DATA TO USE =>
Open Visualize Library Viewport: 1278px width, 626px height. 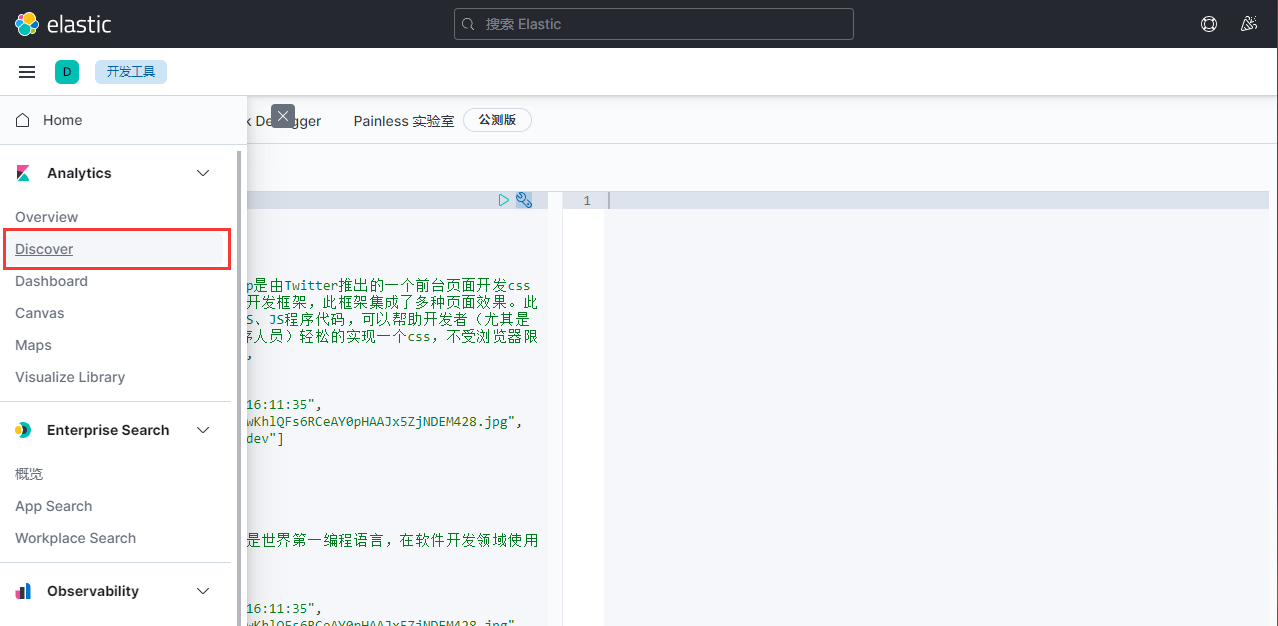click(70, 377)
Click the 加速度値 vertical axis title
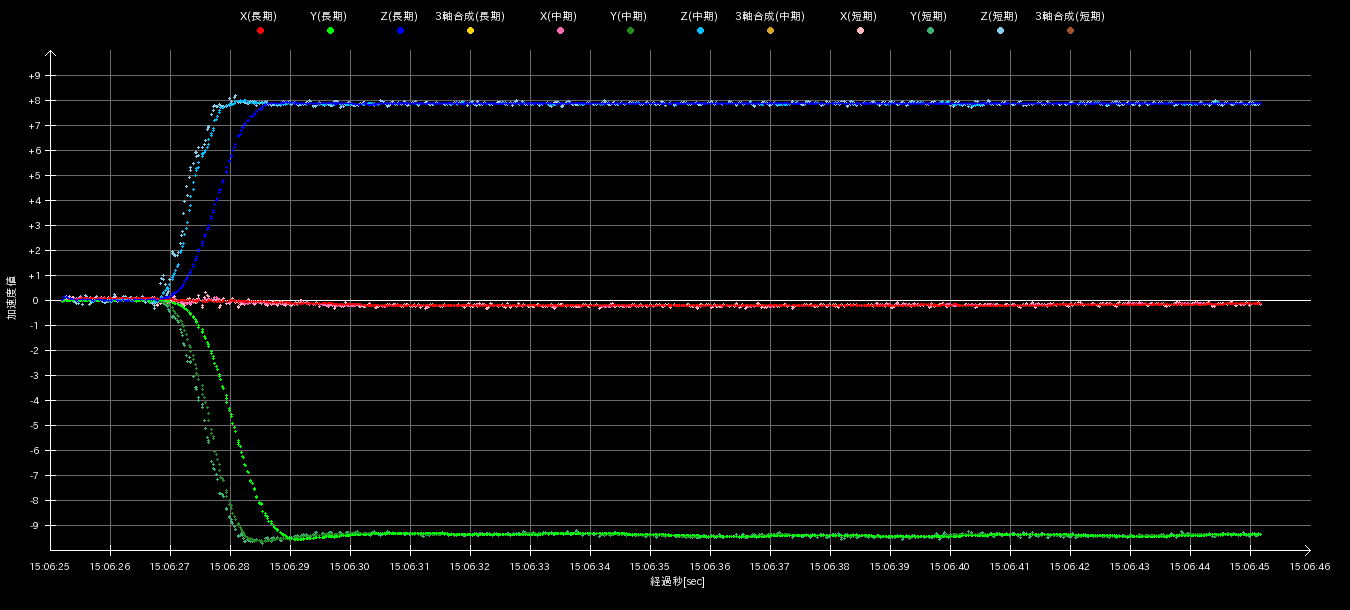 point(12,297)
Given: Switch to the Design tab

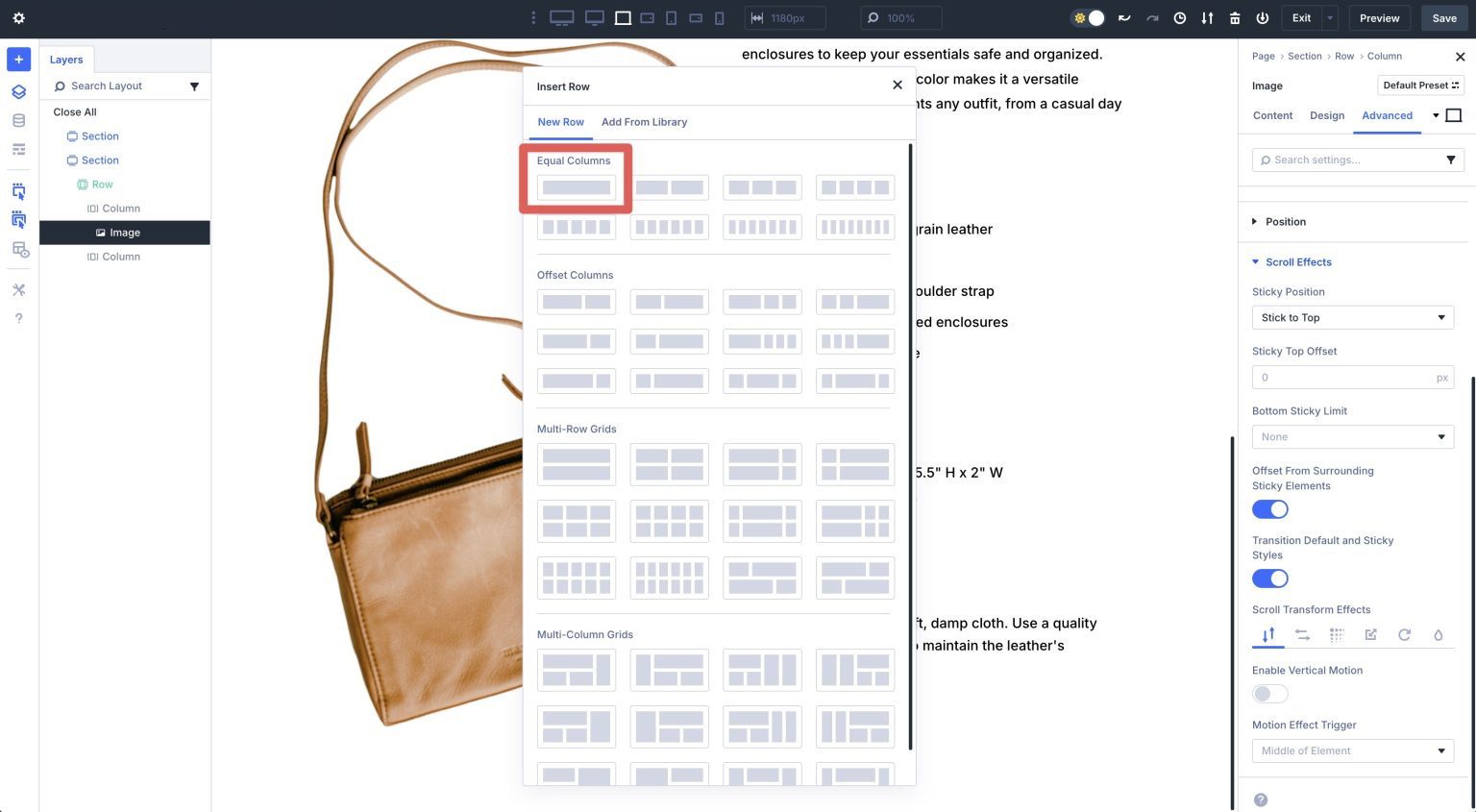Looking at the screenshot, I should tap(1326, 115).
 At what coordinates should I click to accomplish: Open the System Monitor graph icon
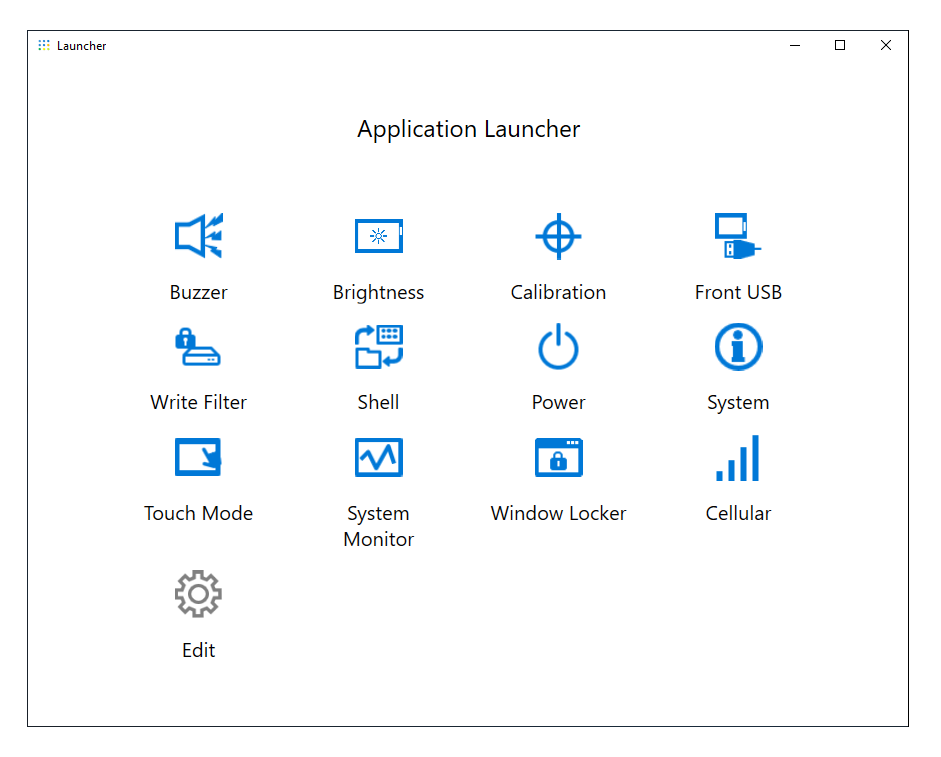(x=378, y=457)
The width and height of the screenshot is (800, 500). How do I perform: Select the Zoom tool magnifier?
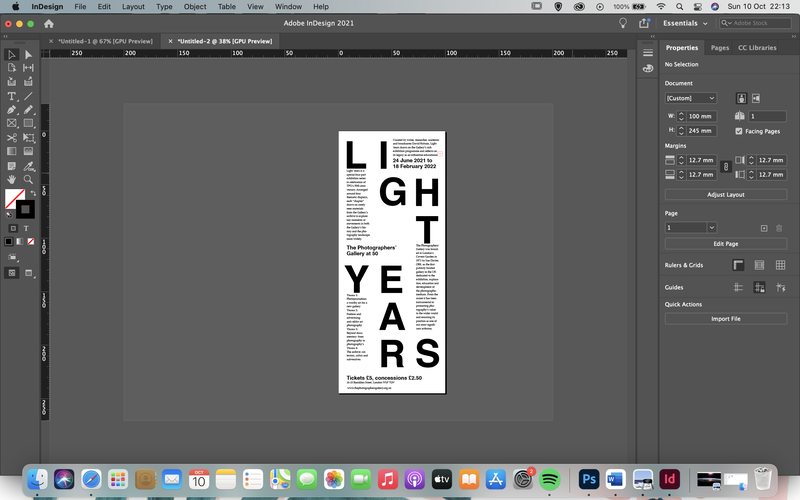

INSTRUCTIONS FOR THE TASK =>
Begin at the line containing "Given: Switch to the Design tab" and write out every line to the end of the data exactly. Skip the pictures.

TASK RESULT =>
Given: Switch to the Design tab

Looking at the screenshot, I should tap(1326, 115).
 At what coordinates should I click to accomplish: Open the System Monitor graph icon
(x=378, y=457)
The width and height of the screenshot is (800, 500). How do I perform: Select the Zoom tool magnifier?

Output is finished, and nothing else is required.